Rating: 8 out of 10.

In 1955’s The Ladykillers, we’d seen Scottish director Alexander Mackendrick reach his best yet. But suddenly, Ealing Studios was closing. So what does a promising director do? He goes to Hollywood, boys and girls. He goes to Hollywood.

Sweet Smell of Success is the story of sleazy, fast talking, “cookie full of arsenic” press agent Sidney Falco (Tony Curtis), who’s been shut out from powerful, possessive and egotistical J.J. Hunsecker’s (Burt Lancaster) newspaper column. But when he discovers that J.J.’s sister, Susan (Susan Harrison), has been proposed to by Steve Dallas (Martin Milner), a jazz guitarist, Sidney spots his opportunity to get back in the game.

Wow, how this dog bites. There aren’t many as dark, acerbic and poisonous as this. Don’t be mistaken by the title: the smell of success may be sweet, but the arduous burdens to get there can be as soul consuming and repugnant as murder. It’s worth remembering that dead bodies give off a distinctive, sickly-sweet odour – smell can be a very misleading thing.

The script is a triumph, and likely one of the best ever written. It matches the likes of Chinatown, not necessarily in plot, but with succulently unsavoury and bitter dialogue and captivatingly complex characters. It flows like garbage juices through an intricate synthesis of precarious mountain trails, all leading to the selling of souls and wrecking of lives. It’s beautiful to see this sort of dialogue when it’s so sparse in the modern day, special-effect illiterate age. Ernest Lehman deserves the praise for the hard-bitten script, simultaneously relishing and abhorring the murky underworld of immortality.

The cat’s in a bag and the bag’s in a river.

Sidney Falco

But let’s be honest: Sweet Smell of Success is about two men. Sidney Falco, the fawning, slobbering sycophant, who will duck to any lows to serve his empty ambition, and J.J. Hunsecker, the monstrous, ice-cold power-monger, who, with his unflinching posture and domineering wedge shape, is the closest man has ever come to creating a real life Frankenstein.

■ Data records

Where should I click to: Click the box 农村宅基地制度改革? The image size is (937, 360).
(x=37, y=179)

...

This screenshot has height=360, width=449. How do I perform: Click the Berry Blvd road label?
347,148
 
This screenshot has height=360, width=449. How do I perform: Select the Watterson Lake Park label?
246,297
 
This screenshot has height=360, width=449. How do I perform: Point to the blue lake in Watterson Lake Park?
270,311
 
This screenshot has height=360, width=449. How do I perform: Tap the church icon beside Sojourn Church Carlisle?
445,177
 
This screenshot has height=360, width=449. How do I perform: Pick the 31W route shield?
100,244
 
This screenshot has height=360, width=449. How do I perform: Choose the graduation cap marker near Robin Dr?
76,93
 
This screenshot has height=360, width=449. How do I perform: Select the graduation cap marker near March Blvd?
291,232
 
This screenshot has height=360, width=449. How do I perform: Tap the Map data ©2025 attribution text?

■ Tasks to complete
- a) Summarize the review of Sweet Smell of Success in two sentences.
- b) Write the next part of the review of Sweet Smell of Success, picking up right after its last sentence.

■ Response list
- a) The review gives Sweet Smell of Success 8 out of 10 and describes it as the story of press agent Sidney Falco, who has been shut out of J.J. Hunsecker's newspaper column and sees a chance to get back in the game when he learns that Hunsecker's sister Susan has been proposed to by jazz guitarist Steve Dallas. It calls the film one of the darkest and most poisonous of its kind, praises Ernest Lehman's script as likely one of the best ever written, and says the film is really about two men: the sycophantic Falco and the ice-cold power-monger Hunsecker.

- b)
And it’s the destructive and oppressive maelstrom that these two characters create playing off each other which provides Sweet Smell with that blood lusting cynicism. In reality, the rest of the characters just feel like insensible pawns in a battle between these stark opponents – which is perhaps one of my main criticisms of this film: that the rest of the characters, particularly the lover relationship caught up in this very maelstrom, feel sufficiently weaker and underdeveloped.

But it’s worth coming back to this disturbed dynamic between the two bewitching characters. Despite being guiltless mercenaries out for themselves, I think they both, deep down, need each other. The charming street urchin, Sidney has a ravenous appetite for winning, and while licking J.J.’s shoes clean is humiliating, part of him seems to savour the dirty work – and, of course, he knows that just one well-executed, sly plan means he could have his own column. J.J., meanwhile, sees Sidney as not only a reminder of his superiority, but also a test of it. To him, Sidney is the garbage juices flowing down the mountain trail, and he relishes the challenge to evade the stench without ruining his suit. If Sidney’s the snake, J.J. is the snake charmer. Beneath its scabby surface, Sweet Smell of Success is a tragic, if unorthodox, love story. These are the savage conquistadors of 1950’s America who scoff together in the darkest corner of the room about “integrity” – the only two men who understand each other.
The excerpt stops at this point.